Access to Work can help people with mental health conditions by providing a range of short-term or more regular support. This includes job coaches, personal mentors, advocates to provide help with negotiating and problem-solving skills, counsellors and support workers—for example, a travel buddy who would accompany the customer when travelling to and from work where the customer cannot manage travelling alone.
There are also other forms of Access to Work support that can assist those with mental health conditions. For example, if use of public transport triggered panic attacks and a travel buddy was not a suitable option, Access to Work could pay the additional costs arising from the use of taxis. If necessary, Access to Work could also provide indirect support by paying for awareness training to help a customer's colleagues to gain a better understanding of the customer's mental health condition.

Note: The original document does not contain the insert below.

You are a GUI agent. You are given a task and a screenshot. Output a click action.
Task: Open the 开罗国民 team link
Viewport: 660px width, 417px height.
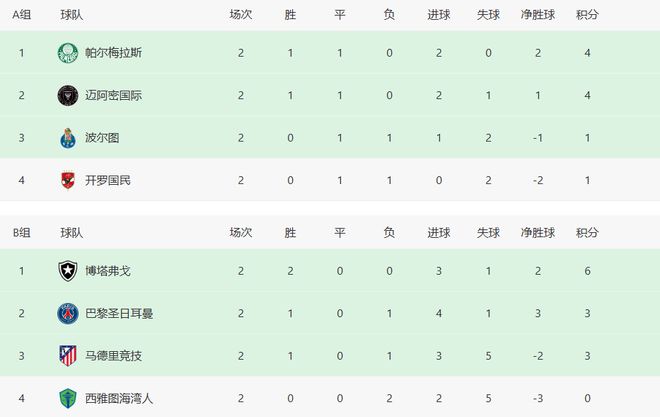(107, 181)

The welfare reform Green Paper, No One Written Off—Reforming Welfare to Reward Responsibility, includes a proposal to increase Access to Work funding. Access to Work is looking at ways to use some of the funding to make the programme more responsive to the needs of those with mental health conditions. This includes exploring ways to assist the Department of Health increase the number of people with mental ill health working within the NHS and looking at how Access to Work may fit with their increasing access to psychological therapies programme. Access to Work has already begun to work more closely with national mental health organisations to explore ways of working together to deliver a more flexible approach in supporting both people with mental health conditions and their employers in the workplace.